--- 本文 ---
"""

禁断の科学裁判
 
−−−ナウシカの腐海の森は防げるだろうか−−−

裁判の概要

遺伝子組換えイネの裁判って何?

 この裁判は、新潟県上越市にある北陸研究センターが昨年から実施している遺伝子組換えイネの野外実験の中止を求める裁判です。
この野外実験には、遺伝子組換えイネが周辺の農家の一般のイネと交雑する、いわゆる遺伝子汚染の問題や風評被害の問題など沢山の問題がありますが、最大の問題は何と言っても、ディフェンシンという殺菌作用を持つタンパク質を常時生産する今回の遺伝子組換えイネにより、その耐性菌(ディフェンシン耐性菌)が出現し、外部に流出・伝播する可能性があり、それが地球の生態系と人の健康に深刻な影響を及ぼす危険性があるという問題です。

 以下、このディフェンシン耐性菌の問題について、説明します。

1、今回の遺伝子組換えイネの実験の概要

 新潟県上越市の中心部にある北陸研究センター(農水省の元研究機関。現在は独立行政法人「農業・生物系特定産業技術研究機構」の一部門)では、昨年2005年から、遺伝子組換えイネの野外実験が地元住民と自治体の反対を押し切って強行され、そこで、その中止を求めて反対市民から裁判が起こされました。ここでは、この実験の最大の問題であるディフェンシン耐性菌について述べます。

"""

--- 設問内容 ---
A - 本文では、遺伝子組換えイネの野外実験を行っている研究機関はどこにあるとされているか。
B - 本文の内容を2文でまとめよ。

--- 提供データ ---

"""

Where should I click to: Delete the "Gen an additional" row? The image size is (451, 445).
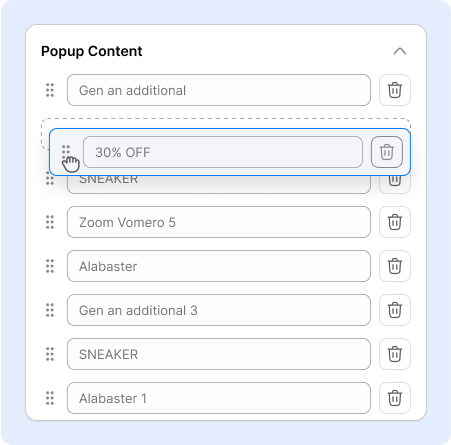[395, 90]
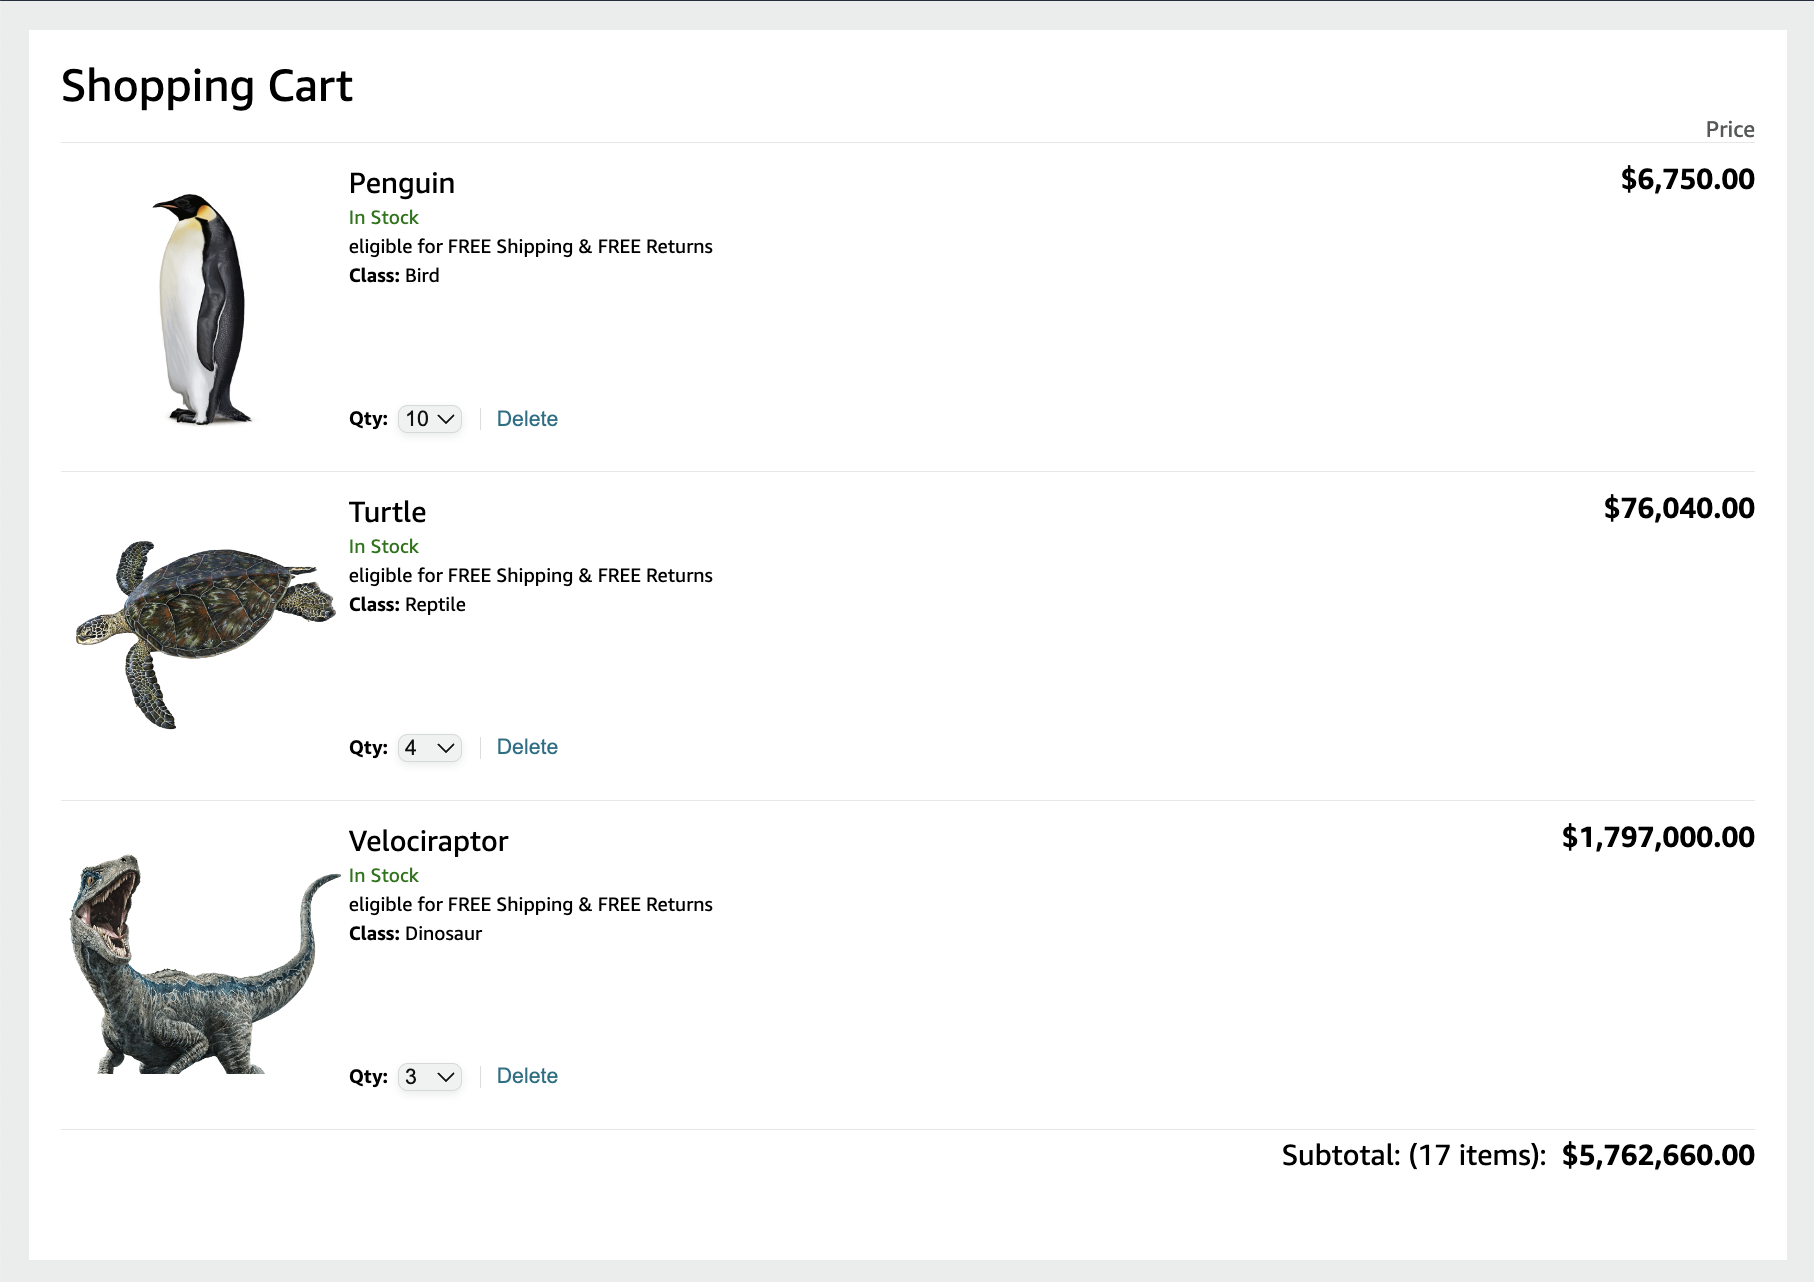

"""
"""

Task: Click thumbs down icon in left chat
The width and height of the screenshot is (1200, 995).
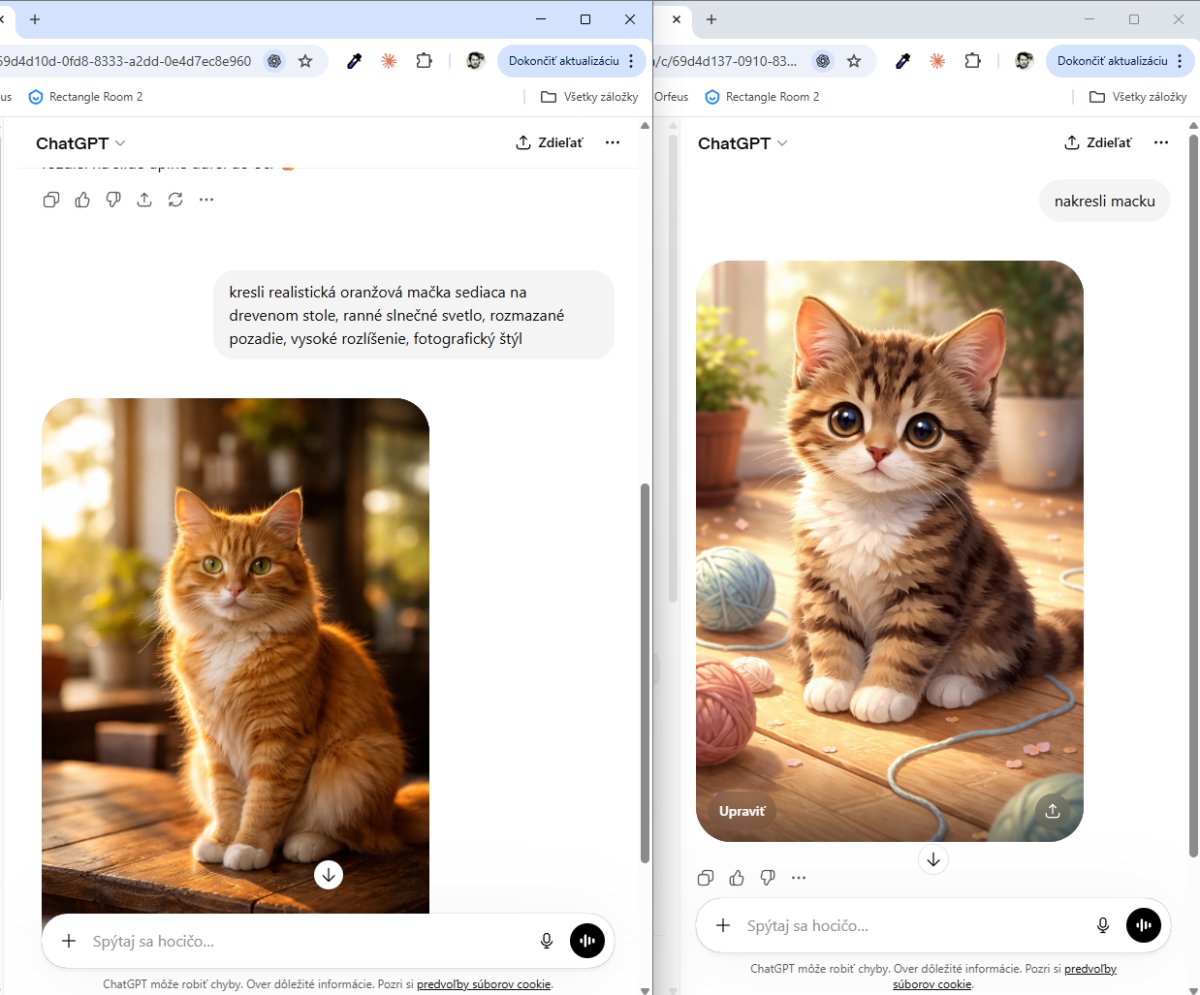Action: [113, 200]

"""
"""

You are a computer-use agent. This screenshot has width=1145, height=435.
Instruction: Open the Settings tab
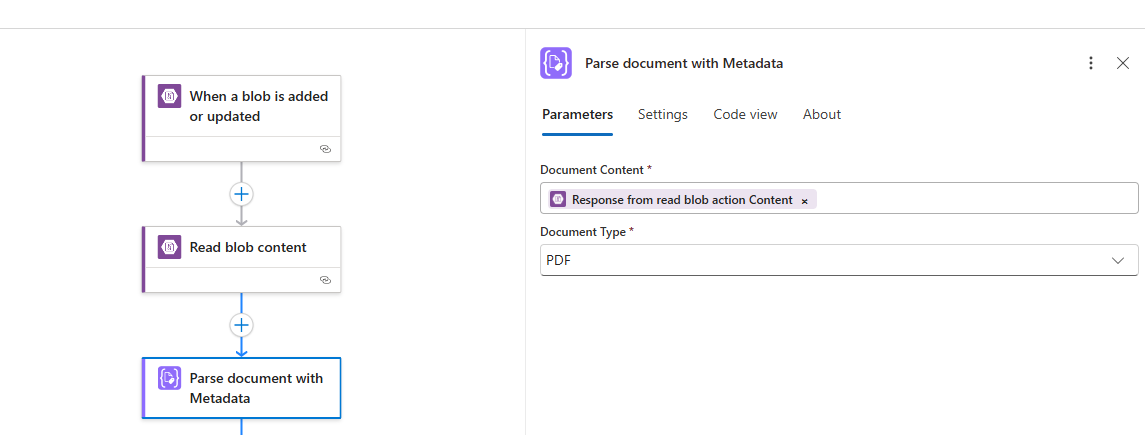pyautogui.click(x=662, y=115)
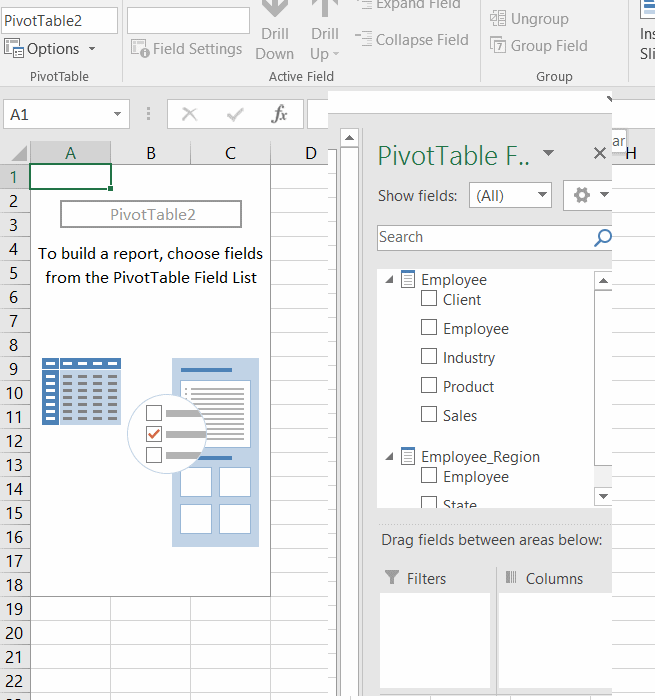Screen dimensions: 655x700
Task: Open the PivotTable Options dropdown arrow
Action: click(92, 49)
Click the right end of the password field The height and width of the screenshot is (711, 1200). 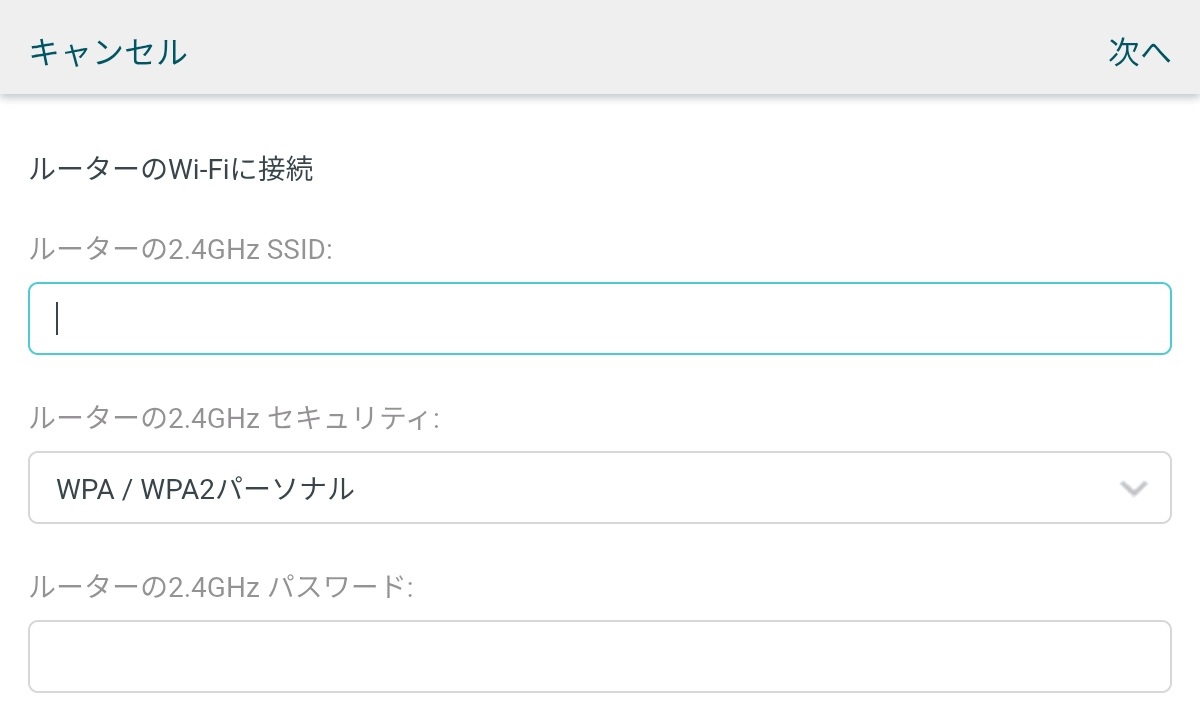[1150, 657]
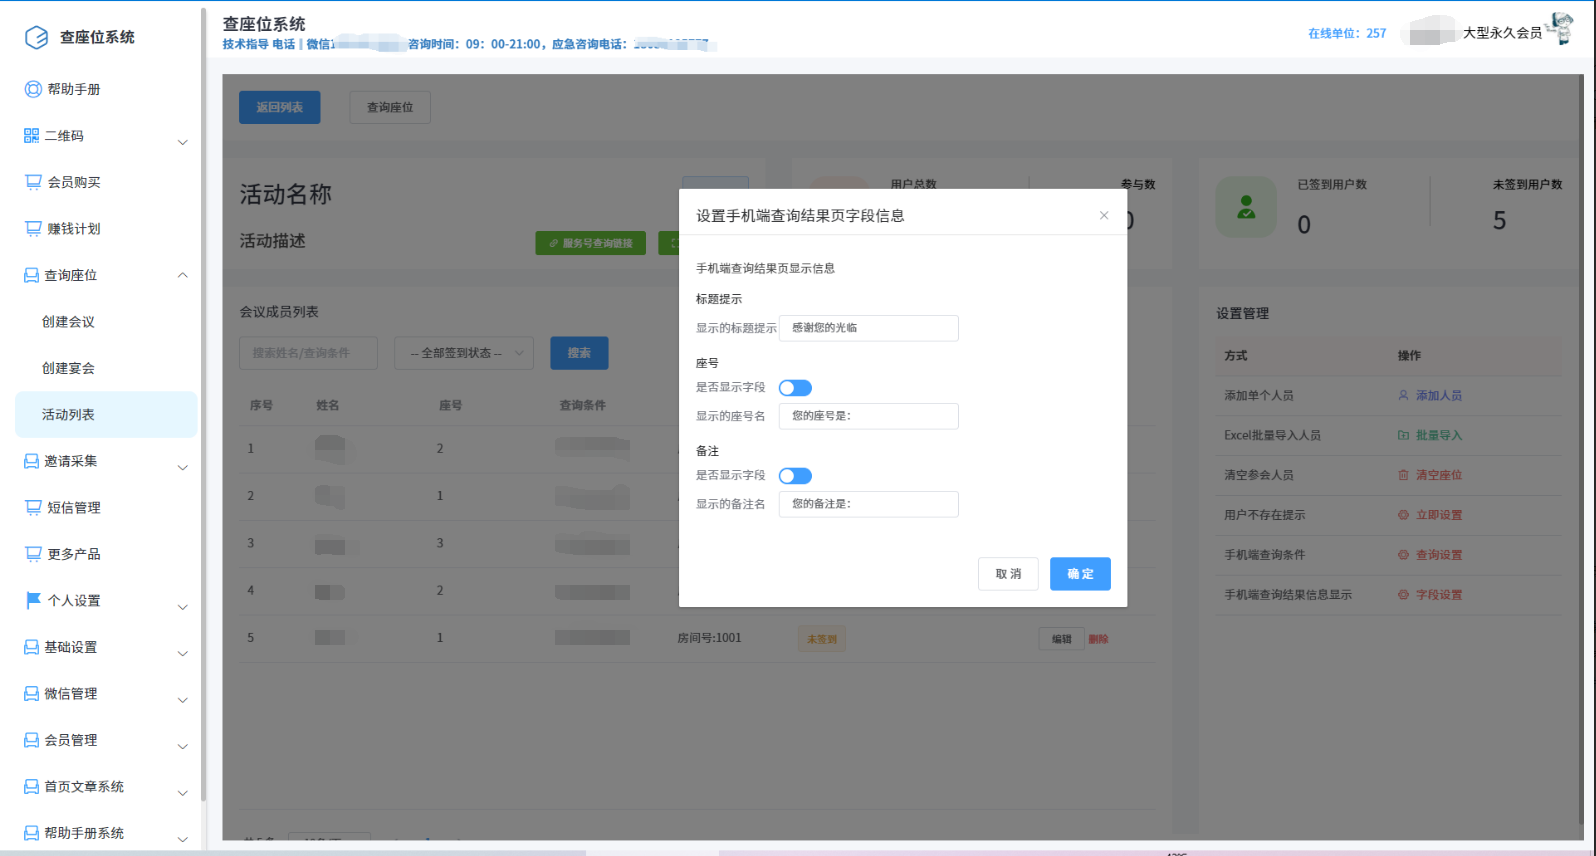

"""

--- 解答 ---
A - 新潟県上越市の中心部にある。

B - 新潟県上越市の北陸研究センターは2005年から、地元住民と自治体の反対を押し切って遺伝子組換えイネの野外実験を行っており、反対する市民がその中止を求めて裁判を起こした。この実験には遺伝子汚染や風評被害などの問題もあるが、最大の問題は、殺菌作用を持つディフェンシンを常時生産するイネから耐性菌が出現して外部に広がり、地球の生態系と人の健康に深刻な影響を及ぼすおそれがあることだ。